■ WORK REQUIRED: Copy the records word for word, starting at the line containing "You are a computer-use agent. Screen dimensions: 290x247" and ending after the line containing "Action: click(187, 366)".

■ DATASET RECORDS:
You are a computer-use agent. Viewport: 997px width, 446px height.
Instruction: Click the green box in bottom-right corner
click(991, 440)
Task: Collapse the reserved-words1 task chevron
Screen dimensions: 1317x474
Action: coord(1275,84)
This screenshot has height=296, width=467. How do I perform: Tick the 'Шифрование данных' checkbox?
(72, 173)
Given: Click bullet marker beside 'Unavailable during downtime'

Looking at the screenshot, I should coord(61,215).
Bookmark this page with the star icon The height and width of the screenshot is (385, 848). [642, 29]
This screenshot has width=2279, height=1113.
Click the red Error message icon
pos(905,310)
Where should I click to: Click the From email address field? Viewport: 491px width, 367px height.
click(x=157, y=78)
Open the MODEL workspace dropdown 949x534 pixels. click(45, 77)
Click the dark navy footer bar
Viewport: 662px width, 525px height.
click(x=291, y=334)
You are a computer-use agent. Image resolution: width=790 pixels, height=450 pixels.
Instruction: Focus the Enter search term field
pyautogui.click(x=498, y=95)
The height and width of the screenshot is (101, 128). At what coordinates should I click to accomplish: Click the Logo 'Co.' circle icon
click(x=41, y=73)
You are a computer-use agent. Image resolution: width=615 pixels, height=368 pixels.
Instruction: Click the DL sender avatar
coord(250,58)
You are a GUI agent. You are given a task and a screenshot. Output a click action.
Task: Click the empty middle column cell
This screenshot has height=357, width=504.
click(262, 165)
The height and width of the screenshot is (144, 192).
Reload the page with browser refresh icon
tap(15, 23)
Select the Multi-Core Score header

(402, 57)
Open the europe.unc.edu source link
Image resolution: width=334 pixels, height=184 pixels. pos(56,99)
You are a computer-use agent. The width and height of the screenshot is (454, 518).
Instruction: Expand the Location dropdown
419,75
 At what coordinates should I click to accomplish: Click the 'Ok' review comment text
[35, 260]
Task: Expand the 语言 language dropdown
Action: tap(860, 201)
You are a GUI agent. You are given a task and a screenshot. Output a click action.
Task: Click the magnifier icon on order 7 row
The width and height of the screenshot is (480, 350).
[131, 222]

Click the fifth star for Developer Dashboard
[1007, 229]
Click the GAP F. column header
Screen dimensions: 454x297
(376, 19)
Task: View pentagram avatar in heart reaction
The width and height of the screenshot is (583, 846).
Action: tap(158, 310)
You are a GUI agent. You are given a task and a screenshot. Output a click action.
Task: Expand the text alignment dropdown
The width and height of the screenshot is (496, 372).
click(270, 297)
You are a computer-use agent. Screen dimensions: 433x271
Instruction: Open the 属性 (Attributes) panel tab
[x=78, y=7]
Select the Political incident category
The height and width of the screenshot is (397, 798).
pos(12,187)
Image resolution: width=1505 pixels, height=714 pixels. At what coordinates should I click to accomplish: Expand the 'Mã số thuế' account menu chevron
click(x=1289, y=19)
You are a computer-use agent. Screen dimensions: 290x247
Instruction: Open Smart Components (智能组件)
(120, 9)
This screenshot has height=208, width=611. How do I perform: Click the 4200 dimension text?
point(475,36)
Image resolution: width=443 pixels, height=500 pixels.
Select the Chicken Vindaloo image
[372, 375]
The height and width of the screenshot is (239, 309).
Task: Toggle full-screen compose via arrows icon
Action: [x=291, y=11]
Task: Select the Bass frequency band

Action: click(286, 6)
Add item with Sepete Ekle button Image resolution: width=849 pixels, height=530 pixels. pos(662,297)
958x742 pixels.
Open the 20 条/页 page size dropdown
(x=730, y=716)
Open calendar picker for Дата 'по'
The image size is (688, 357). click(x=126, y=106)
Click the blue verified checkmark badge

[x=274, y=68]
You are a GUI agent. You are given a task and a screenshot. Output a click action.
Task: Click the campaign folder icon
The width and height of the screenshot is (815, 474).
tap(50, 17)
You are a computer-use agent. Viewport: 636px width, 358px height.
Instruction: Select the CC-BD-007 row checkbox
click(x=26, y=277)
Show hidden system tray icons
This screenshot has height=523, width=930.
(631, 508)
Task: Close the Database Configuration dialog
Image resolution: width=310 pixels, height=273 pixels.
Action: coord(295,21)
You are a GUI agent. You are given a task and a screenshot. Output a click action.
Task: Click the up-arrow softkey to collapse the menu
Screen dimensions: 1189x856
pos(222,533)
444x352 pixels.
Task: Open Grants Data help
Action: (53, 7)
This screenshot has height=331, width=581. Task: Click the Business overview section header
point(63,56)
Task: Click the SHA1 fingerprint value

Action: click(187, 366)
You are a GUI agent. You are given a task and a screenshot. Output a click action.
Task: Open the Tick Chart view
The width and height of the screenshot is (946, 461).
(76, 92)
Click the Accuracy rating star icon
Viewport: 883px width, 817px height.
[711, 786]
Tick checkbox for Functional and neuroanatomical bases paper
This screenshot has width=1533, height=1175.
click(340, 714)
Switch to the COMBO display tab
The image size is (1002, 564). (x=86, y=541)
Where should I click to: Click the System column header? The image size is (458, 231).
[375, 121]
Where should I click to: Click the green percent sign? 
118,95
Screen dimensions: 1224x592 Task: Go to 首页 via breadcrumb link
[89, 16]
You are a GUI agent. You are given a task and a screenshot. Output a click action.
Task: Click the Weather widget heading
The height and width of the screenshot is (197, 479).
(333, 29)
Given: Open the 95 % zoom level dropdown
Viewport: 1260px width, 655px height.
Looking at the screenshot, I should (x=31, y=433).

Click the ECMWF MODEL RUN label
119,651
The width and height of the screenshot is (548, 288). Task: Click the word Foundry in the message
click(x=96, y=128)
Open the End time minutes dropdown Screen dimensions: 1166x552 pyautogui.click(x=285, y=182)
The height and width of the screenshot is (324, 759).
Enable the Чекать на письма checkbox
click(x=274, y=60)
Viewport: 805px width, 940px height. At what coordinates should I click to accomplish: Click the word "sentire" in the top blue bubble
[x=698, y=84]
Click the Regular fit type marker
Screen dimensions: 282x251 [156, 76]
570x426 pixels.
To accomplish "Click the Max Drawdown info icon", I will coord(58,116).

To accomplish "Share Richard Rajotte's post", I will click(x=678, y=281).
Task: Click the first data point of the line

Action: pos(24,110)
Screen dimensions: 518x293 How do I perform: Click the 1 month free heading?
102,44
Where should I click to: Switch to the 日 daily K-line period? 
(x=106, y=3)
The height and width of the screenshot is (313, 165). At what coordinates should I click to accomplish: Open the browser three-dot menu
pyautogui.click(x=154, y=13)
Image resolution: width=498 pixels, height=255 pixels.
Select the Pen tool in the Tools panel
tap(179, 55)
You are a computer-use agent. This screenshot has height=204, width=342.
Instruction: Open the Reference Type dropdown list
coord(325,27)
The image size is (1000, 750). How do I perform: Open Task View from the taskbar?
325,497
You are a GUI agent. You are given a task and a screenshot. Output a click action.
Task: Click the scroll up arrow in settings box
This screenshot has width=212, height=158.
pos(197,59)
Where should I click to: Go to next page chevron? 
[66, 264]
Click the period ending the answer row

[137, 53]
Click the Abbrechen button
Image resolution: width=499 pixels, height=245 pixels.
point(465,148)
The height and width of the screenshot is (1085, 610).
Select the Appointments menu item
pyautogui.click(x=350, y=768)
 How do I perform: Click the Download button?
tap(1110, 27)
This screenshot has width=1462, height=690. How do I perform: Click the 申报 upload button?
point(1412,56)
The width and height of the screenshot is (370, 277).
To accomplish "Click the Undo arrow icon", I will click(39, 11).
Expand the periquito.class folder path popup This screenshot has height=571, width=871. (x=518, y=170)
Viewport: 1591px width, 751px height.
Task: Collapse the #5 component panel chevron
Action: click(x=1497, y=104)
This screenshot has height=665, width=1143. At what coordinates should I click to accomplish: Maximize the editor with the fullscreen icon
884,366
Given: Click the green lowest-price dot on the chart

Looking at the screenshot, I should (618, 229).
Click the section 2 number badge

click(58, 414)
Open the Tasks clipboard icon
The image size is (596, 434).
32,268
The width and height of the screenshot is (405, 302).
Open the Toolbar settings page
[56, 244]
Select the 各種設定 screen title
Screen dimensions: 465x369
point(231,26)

■ FINISHED TASK:
You are a computer-use agent. Screen dimensions: 290x247
Instruction: Open Smart Components (智能组件)
(120, 9)
This screenshot has height=208, width=611. How do I perform: Click the 4200 dimension text?
point(475,36)
Image resolution: width=443 pixels, height=500 pixels.
Select the Chicken Vindaloo image
[372, 375]
The height and width of the screenshot is (239, 309).
Task: Toggle full-screen compose via arrows icon
Action: [x=291, y=11]
Task: Select the Bass frequency band

Action: click(286, 6)
Add item with Sepete Ekle button Image resolution: width=849 pixels, height=530 pixels. pos(662,297)
958x742 pixels.
Open the 20 条/页 page size dropdown
(x=730, y=716)
Open calendar picker for Дата 'по'
The image size is (688, 357). click(x=126, y=106)
Click the blue verified checkmark badge

[x=274, y=68]
You are a GUI agent. You are given a task and a screenshot. Output a click action.
Task: Click the campaign folder icon
The width and height of the screenshot is (815, 474).
tap(50, 17)
You are a computer-use agent. Viewport: 636px width, 358px height.
Instruction: Select the CC-BD-007 row checkbox
click(x=26, y=277)
Show hidden system tray icons
This screenshot has height=523, width=930.
(631, 508)
Task: Close the Database Configuration dialog
Image resolution: width=310 pixels, height=273 pixels.
Action: coord(295,21)
You are a GUI agent. You are given a task and a screenshot. Output a click action.
Task: Click the up-arrow softkey to collapse the menu
Screen dimensions: 1189x856
pos(222,533)
444x352 pixels.
Task: Open Grants Data help
Action: (53, 7)
This screenshot has height=331, width=581. Task: Click the Business overview section header
point(63,56)
Task: Click the SHA1 fingerprint value

Action: click(187, 366)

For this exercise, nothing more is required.